Fast Maximum Likelihood Estimation and Supervised Classification for the Beta-Liouville Multinomial
This work addresses the need for more flexible categorical data modeling in fields like bioinformatics and NLP, though it appears incremental as it builds on existing distribution variants.
The paper tackles the problem of modeling categorical data with distributions that make strict assumptions, which can lead to poor parameter estimates and classification accuracy. It shows that the Beta-Liouville multinomial matches or exceeds the efficiency and performance of standard distributions on simulated data and outperforms them on two out of four gold standard datasets.

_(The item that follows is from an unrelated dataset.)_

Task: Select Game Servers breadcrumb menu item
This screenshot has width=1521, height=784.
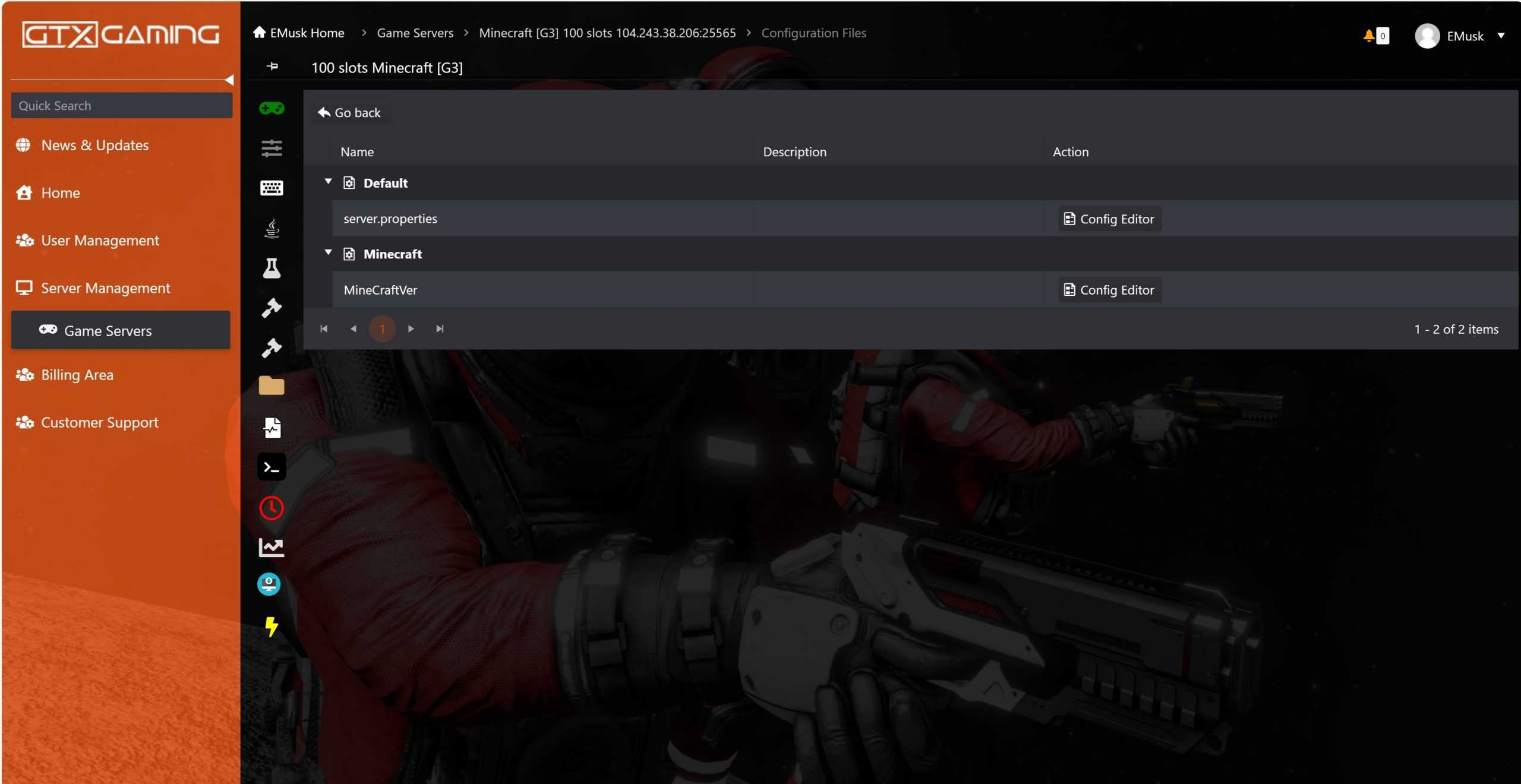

The multinomial and related distributions have long been used to model categorical, count-based data in fields ranging from bioinformatics to natural language processing. Commonly utilized variants include the standard multinomial and the Dirichlet multinomial distributions due to their computational efficiency and straightforward parameter estimation process. However, these distributions make strict assumptions about the mean, variance, and covariance between the categorical features being modeled. If these assumptions are not met by the data, it may result in poor parameter estimates and loss in accuracy for downstream applications like classification. Here, we explore efficient parameter estimation and supervised classification methods using an alternative distribution, called the Beta-Liouville multinomial, which relaxes some of the multinomial assumptions. We show that the Beta-Liouville multinomial is comparable in efficiency to the Dirichlet multinomial for Newton-Raphson maximum likelihood estimation, and that its performance on simulated data matches or exceeds that of the multinomial and Dirichlet multinomial distributions. Finally, we demonstrate that the Beta-Liouville multinomial outperforms the multinomial and Dirichlet multinomial on two out of four gold standard datasets, supporting its use in modeling data with low to medium class overlap in a supervised classification context.